Assigned task. Only what runs from the line with "You are a computer-use agent." to the final line of the records below should be given again, word for word.

Data excerpts:
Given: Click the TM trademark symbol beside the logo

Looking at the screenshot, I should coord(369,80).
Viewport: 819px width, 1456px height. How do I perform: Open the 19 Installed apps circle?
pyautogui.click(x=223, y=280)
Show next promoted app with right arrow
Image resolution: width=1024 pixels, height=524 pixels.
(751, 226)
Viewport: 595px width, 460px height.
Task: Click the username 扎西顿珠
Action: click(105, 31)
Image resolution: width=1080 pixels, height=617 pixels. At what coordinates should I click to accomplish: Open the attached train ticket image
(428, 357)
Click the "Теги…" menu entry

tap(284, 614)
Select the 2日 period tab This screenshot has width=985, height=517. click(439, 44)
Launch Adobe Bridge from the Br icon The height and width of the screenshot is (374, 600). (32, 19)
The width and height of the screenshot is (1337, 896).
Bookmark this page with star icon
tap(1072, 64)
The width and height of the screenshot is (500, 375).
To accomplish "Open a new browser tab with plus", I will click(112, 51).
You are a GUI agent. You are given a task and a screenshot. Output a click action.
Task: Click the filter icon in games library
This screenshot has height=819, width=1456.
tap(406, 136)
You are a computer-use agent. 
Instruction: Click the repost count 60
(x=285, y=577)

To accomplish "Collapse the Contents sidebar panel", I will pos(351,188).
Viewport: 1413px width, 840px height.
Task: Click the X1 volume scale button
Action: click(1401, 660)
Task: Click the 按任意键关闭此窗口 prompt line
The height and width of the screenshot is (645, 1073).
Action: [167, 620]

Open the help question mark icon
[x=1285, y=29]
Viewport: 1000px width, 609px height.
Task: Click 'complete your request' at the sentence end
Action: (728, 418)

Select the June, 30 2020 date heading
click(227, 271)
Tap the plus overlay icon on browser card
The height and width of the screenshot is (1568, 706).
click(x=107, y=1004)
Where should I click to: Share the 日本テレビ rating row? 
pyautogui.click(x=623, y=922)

Task result.
You are a computer-use agent. 
Instruction: Click the repost count 60
(x=285, y=577)

To accomplish "Collapse the Contents sidebar panel", I will pos(351,188).
Viewport: 1413px width, 840px height.
Task: Click the X1 volume scale button
Action: click(1401, 660)
Task: Click the 按任意键关闭此窗口 prompt line
The height and width of the screenshot is (645, 1073).
Action: [167, 620]

Open the help question mark icon
[x=1285, y=29]
Viewport: 1000px width, 609px height.
Task: Click 'complete your request' at the sentence end
Action: (728, 418)

Select the June, 30 2020 date heading
click(227, 271)
Tap the plus overlay icon on browser card
The height and width of the screenshot is (1568, 706).
click(x=107, y=1004)
Where should I click to: Share the 日本テレビ rating row? 
pyautogui.click(x=623, y=922)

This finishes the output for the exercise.